Solo operates under a premise similar to An Unnecessary Woman; the protagonist, an old man, alone and with nothing to show for his long life, looks back on the different phases of his life. But that is where the similarities end. Solo is broken up into 2 parts, which can almost be seen as two separate books, but are tied together in a way that make both parts more meaningful and complete than if either stood alone. Part 1 is the story of the protagonist’s life, from child to old man. He’s born near the beginning of the 20th century, and through his perspective, the reader sees how Bulgaria changes and evolves with new technologies, through world wars, and the rise and fall of communism. One of my favorite quotes from Solo regarding the history of Bulgaria is the following:
“When Bulgaria became independent, we didn’t even know. It took weeks for the news to reach us that they had made a country for the Bulgarians and our village was not in it. We packed everything up, took all the pigs, crossed into Bulgaria and made a new village.”
Small moments like this that remind you how strange and arbitrary borders are, especially in Eastern Europe.

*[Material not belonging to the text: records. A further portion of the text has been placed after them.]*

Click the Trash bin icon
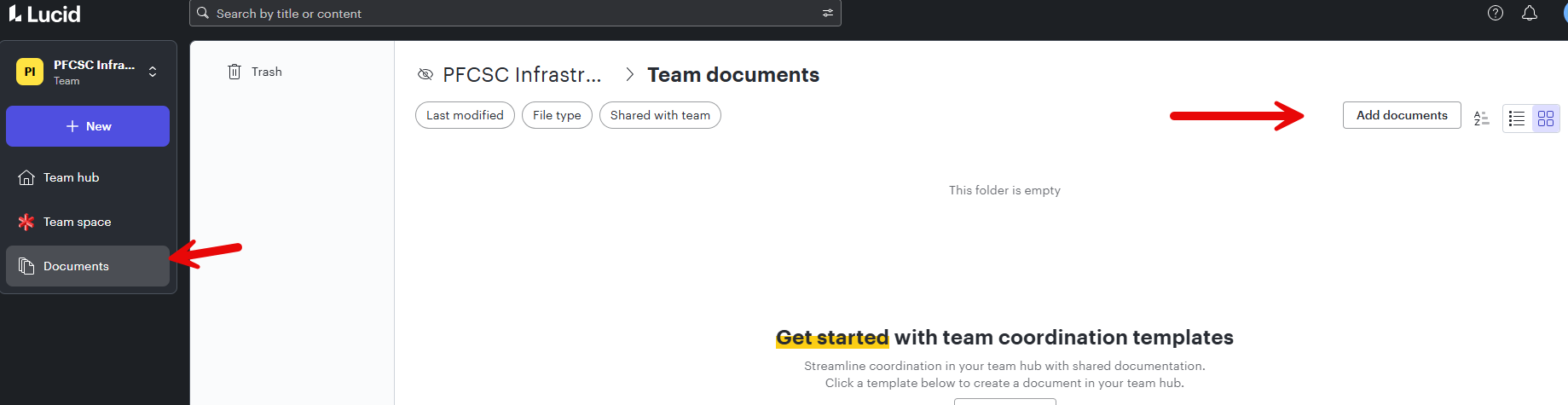 click(234, 72)
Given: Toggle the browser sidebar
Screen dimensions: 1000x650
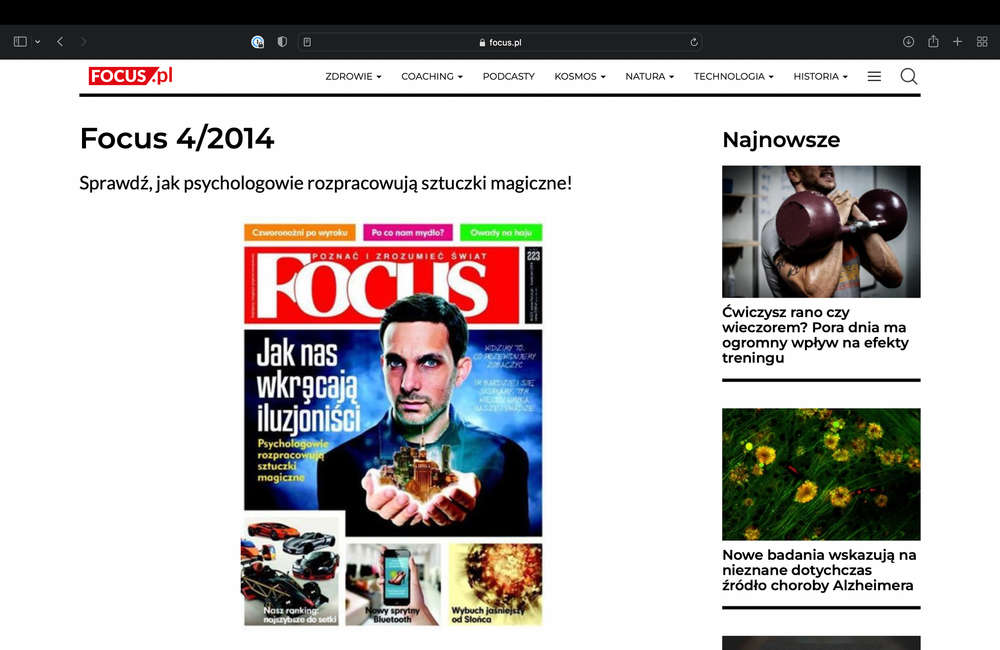Looking at the screenshot, I should tap(18, 40).

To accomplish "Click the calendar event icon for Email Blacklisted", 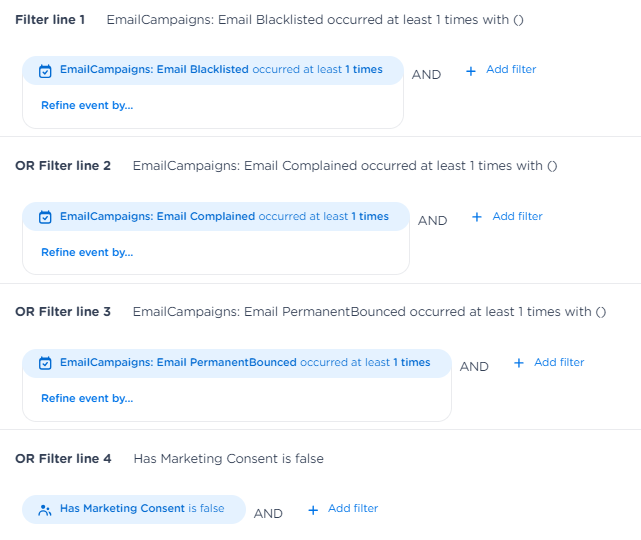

Part 1 of Solo was exactly the type of story I was looking for to give me some insight into Bulgarian history and culture. When Part 2 began, it took me a few chapters to get my bearings because it begins an entirely different story with brand new characters, but once I got into it, I was completely absorbed. I read it in one sitting. It was fast-paced and exciting and took the story into the 21st century and beyond Bulgaria’s borders. Without Part 2, Part 1 would have felt a little heavy and dark and pessimistic, and without Part 1, Part 2 would have felt a little meandering and directionless, but together, they balanced out perfectly. On top of this, the writing was excellent on every level. I was super impressed by this novel and will be making a point to read other works of Dasgupta’s. I can’t recommend Solo enough, especially if you have any interest in a part of the world you more than likely know very little about.